Untuk partai pilihan PDI Perjuangan juga masih merupakan partai yang akan dipilih dengan raihan 39,33 persen, disusul Golkar (12,35) dan Nasdem (7,51). Sementara ada sebanyak 27,55 persen responden tidak menentukan pilihan.


Elektabilitas Parpol

Survei ini juga mencoba melihat elektabilitas partai politik yang akan bertarung di Pemilu 2019 nanti.

Untuk parpol di tingkat kabupaten/kota, lagi-lagi PDI Perjuangan masih digdaya dengan 28,21 persen, disusul Nasdem (10,02) dan Golkar (9.35).  Sementara ada empat partai yang tidak mencapai angka 1 persen, yakni Berkarya (0.17), Garuda (0.17), PBB (0,33) dan PSI (0,17).

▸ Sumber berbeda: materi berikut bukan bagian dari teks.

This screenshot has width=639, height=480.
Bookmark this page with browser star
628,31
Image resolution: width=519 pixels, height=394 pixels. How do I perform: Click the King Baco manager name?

CAP menyebutkan bahwa hasil elektabilitas parpol itu tidak bisa menyimpulkan elektabilitas caleg-caleg di kabupaten/kota yang disurvei, karena basis pengambilan sampelnya mesti disesuaikan pada wilayah masing-masing dapil.

Tetapi hasil elektabilitas parpol itu bisa menjadi gambaran betapa pilihan parpol menjadi demikian dinamis (tersebar), karena masuknya pertimbangan pilihan atas figur caleg.

Untuk pilihan  parpol ke provinsi, PDI Perjuangan tetap menjadi parpol yang paling dipilih (31,05%) disusul Golkar (7,51) dan Nasdem (7,01).


Jokowi-Amin Diatas Prabowo-Sandi

CAP juga melihat perilaku pemilu dalam menentukan pilihan terhadap calon presiden dan calon wakil presiden. Dari hasil olah data, pasangan Joko Widodo-Ma’urif Amin unggul 53,09 persen atas pasangan Prabowo Subianto- Sandiaga Uno (31.39).

Sementara ada sebanyak 15,53% responden tidak memberikan pilihan.

CAP menyebut bahwa raihan pasangan Jokowi-Amin mestinya bisa meraih angka diatas 70%. Hasil survei ini menunjukkan bahwa belum semua parpol pendukung pasangan itu bekerja maksimal.


Muslimah Mongilong Paling Didukung

Untuk calon legislatif, nama Hj. Muslimah Mongilong mampu berada diurutan pertama yang akan dipilih, dengan raihan 10,52 persen pada hasil survei. Menyusul diurutan kedua Rocky Wowor (3,34) dan Yusra Alhabsyi (3,17).

Yang mengejutkan, lebih dari setengah responden belum menentukan sama sekali pilihannya (59,77%). Ini menunjukkan kurangnya sosialisasi yang dilakukan oleh para calon legislatif.


Herson Mayulu dari PDIP Unggul

Untuk calon legislatif yang bersaing merebut kursi di DPR RI, nama Herson Mayulu dari PDIP menjadi pilihan utama responden dengan raihan yang sangat dominan, yakni sebesar 41,24 persen.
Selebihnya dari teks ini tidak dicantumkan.